## Goal of the exercise:
Quote the passage about the Canada border closure word for word, everything from "That all but" down to "also be waived.".

## Document excerpt:

-----

Michigan sees more than one million visitors from Canada in a typical year, a key cog in the state’s $26 billion tourist sector.
That all but dried up since non-essential travel from Canada was banned in March 2020, as COVID-19 raced through both countries. It has been extended on a month-by-month basis since then.
Wednesday's announcement carries extra sting, coming just days after Canada announced it would allow fully vaccinated Americans to cross into Canada for nonessential travel beginning Aug. 9. The 14-day quarantine imposed on visitors to Canada will also be waived.
Republican U.S. Rep. Lisa McClain, whose district includes Port Huron, urged President Biden on Wednesday to ease restrictions with Canada.
“Canada is beginning to reopen cross-border travel to Americans, and there’s no reason why our country needs to continue to keep the border closed,” McClain said in a statement. “Our northern border has been closed for well over a year, separating families and hindering small businesses in our border communities from the economic recovery they need to survive.”
U.S. Rep. Brian Higgins, a Democrat from Buffalo, N.Y. was equally critical Wednesday.
“For months now people and businesses along the border have been strung along month after month holding out hope for the border to reopen,” he said in a statement.
“Today’s decision by the Biden administration harms economic recovery and hurts families all across America’s northern border; this is completely unnecessary. Continuation of this shutdown is illogical given the success of vaccines and counterproductive putting the United States at a disadvantage given Canada’s decision to welcome back vaccinated Americans effective August 9th.”

-----

## Data supplied:
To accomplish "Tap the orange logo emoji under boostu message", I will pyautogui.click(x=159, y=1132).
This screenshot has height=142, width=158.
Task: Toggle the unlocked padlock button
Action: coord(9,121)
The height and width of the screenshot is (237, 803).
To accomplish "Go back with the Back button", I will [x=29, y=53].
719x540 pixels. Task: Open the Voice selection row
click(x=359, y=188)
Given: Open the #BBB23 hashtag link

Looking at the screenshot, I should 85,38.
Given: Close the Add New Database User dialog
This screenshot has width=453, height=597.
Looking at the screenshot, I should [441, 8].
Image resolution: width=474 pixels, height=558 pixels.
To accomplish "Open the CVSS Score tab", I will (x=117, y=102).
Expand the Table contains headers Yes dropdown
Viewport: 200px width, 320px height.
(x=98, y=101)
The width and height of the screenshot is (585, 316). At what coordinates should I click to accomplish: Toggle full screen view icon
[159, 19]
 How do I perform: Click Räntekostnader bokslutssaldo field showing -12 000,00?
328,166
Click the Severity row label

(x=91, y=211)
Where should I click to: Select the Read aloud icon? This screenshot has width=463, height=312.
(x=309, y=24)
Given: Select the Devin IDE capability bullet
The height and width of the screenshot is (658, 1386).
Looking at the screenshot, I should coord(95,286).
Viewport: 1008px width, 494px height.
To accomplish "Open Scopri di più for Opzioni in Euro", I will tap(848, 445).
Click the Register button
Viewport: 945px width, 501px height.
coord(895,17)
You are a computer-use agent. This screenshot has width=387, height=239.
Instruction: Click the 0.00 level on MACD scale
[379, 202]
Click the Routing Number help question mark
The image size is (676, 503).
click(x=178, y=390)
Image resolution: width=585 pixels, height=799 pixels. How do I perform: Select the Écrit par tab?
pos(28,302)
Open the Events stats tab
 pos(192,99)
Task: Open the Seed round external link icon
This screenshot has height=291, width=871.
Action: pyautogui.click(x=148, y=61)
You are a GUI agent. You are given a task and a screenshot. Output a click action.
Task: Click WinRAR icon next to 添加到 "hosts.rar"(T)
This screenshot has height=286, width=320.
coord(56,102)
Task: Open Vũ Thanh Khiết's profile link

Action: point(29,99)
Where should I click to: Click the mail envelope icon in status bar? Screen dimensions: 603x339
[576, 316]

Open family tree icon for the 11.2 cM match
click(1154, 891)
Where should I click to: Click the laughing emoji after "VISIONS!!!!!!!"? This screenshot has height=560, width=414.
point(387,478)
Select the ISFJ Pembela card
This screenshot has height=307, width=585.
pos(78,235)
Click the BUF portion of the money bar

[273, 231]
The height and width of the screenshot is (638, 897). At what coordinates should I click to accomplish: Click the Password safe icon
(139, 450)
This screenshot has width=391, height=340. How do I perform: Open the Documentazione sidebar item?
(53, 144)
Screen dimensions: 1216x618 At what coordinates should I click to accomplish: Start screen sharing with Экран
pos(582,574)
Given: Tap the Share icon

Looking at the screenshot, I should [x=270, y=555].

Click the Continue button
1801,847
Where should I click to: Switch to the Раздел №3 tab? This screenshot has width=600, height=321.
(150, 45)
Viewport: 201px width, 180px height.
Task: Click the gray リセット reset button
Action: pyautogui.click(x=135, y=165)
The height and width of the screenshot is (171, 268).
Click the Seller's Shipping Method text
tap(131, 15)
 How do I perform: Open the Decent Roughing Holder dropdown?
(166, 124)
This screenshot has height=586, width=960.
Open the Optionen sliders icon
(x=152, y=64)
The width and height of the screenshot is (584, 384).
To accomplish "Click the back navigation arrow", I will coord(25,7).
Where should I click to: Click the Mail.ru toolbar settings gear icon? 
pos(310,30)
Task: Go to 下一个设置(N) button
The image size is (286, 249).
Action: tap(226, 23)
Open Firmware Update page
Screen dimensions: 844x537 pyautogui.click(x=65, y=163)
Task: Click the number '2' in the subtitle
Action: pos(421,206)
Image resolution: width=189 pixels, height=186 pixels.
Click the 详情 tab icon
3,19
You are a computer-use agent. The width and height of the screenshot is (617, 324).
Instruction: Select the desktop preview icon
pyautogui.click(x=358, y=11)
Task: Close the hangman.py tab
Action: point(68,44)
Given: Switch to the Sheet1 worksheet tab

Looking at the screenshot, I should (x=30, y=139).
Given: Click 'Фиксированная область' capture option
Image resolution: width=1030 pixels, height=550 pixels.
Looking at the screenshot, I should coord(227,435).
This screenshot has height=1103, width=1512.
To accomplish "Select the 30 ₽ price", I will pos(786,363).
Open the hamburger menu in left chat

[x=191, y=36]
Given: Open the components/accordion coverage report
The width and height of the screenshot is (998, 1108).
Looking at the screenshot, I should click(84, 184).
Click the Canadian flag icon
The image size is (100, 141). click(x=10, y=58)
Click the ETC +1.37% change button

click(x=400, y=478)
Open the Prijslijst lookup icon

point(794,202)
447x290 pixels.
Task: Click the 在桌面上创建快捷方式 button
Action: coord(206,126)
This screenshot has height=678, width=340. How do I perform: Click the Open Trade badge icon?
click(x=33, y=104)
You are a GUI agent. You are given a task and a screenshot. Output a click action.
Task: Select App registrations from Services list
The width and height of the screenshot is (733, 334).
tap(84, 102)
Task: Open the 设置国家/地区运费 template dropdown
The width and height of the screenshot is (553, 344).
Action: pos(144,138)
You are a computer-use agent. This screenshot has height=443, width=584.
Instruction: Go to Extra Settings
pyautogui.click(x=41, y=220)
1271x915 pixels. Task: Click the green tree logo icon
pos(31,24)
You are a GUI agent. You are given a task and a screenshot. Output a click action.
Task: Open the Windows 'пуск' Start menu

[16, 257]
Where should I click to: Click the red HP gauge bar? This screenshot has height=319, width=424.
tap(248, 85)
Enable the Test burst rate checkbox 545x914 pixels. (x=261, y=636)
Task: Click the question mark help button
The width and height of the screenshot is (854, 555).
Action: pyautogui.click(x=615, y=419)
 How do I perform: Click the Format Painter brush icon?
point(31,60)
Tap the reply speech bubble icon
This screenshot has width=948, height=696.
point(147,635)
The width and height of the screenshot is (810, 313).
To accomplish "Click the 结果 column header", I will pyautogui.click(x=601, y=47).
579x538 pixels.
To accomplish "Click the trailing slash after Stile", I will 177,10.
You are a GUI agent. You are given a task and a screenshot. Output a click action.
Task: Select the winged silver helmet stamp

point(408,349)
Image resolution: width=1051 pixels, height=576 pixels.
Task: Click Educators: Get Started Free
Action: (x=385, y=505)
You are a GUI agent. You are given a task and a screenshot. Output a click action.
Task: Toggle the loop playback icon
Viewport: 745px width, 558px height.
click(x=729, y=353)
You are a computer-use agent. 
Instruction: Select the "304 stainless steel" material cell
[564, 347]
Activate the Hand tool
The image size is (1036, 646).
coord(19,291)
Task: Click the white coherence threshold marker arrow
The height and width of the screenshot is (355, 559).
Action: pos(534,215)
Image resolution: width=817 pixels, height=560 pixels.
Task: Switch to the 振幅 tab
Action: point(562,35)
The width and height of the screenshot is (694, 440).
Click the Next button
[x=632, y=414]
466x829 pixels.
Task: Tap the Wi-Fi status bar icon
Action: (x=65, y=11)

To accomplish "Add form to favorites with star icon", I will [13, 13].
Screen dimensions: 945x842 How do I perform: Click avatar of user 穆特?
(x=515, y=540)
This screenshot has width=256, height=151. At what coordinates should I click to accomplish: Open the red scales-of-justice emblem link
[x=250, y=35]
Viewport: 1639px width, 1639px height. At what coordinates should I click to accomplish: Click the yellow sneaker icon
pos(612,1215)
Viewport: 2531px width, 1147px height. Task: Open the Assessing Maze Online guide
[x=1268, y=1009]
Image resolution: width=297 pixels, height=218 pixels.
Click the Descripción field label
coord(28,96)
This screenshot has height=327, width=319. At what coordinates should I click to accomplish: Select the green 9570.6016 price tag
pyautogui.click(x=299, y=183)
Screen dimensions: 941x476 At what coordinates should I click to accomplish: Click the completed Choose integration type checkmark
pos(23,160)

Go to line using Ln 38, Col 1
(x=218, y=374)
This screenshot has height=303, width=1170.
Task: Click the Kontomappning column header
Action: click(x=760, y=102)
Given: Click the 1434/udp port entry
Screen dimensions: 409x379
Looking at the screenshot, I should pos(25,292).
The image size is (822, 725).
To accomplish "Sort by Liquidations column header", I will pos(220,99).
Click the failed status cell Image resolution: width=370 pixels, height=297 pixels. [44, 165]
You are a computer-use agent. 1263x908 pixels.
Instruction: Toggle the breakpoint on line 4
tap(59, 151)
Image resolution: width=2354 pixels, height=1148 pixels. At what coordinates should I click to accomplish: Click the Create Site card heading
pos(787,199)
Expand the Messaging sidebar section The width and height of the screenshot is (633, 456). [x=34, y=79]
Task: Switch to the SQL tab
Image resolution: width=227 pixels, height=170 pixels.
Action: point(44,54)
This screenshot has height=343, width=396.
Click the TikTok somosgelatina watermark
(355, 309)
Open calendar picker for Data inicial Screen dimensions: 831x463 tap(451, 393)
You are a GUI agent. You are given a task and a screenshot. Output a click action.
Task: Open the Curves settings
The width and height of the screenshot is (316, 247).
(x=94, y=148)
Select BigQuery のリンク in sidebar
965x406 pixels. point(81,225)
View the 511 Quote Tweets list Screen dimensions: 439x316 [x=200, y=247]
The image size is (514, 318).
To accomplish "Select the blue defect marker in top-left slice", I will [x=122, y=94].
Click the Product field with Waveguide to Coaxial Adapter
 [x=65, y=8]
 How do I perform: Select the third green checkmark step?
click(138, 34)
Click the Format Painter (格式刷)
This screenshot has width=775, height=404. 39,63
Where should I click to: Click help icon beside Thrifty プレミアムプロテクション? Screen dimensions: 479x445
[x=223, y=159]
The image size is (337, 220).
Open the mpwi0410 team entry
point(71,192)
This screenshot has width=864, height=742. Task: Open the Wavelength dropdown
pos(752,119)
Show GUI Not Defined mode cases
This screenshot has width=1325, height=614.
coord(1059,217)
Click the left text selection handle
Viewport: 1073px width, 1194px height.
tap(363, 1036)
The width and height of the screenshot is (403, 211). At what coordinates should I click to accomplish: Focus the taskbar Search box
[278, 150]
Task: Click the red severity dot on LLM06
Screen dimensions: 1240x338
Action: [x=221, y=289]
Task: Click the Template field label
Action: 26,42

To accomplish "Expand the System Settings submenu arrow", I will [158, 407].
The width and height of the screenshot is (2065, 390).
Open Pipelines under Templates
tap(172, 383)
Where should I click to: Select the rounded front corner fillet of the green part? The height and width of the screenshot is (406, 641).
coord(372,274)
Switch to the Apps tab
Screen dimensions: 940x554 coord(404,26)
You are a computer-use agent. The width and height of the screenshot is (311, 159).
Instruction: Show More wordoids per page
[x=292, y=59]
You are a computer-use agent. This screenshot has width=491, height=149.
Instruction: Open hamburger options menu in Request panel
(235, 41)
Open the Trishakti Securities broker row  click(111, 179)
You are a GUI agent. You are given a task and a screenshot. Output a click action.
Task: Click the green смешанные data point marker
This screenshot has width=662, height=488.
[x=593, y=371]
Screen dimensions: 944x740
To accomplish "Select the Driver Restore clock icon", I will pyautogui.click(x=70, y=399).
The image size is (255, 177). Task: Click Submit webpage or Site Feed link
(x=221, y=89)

-----

## Response area:
That all but dried up since non-essential travel from Canada was banned in March 2020, as COVID-19 raced through both countries. It has been extended on a month-by-month basis since then.
Wednesday's announcement carries extra sting, coming just days after Canada announced it would allow fully vaccinated Americans to cross into Canada for nonessential travel beginning Aug. 9. The 14-day quarantine imposed on visitors to Canada will also be waived.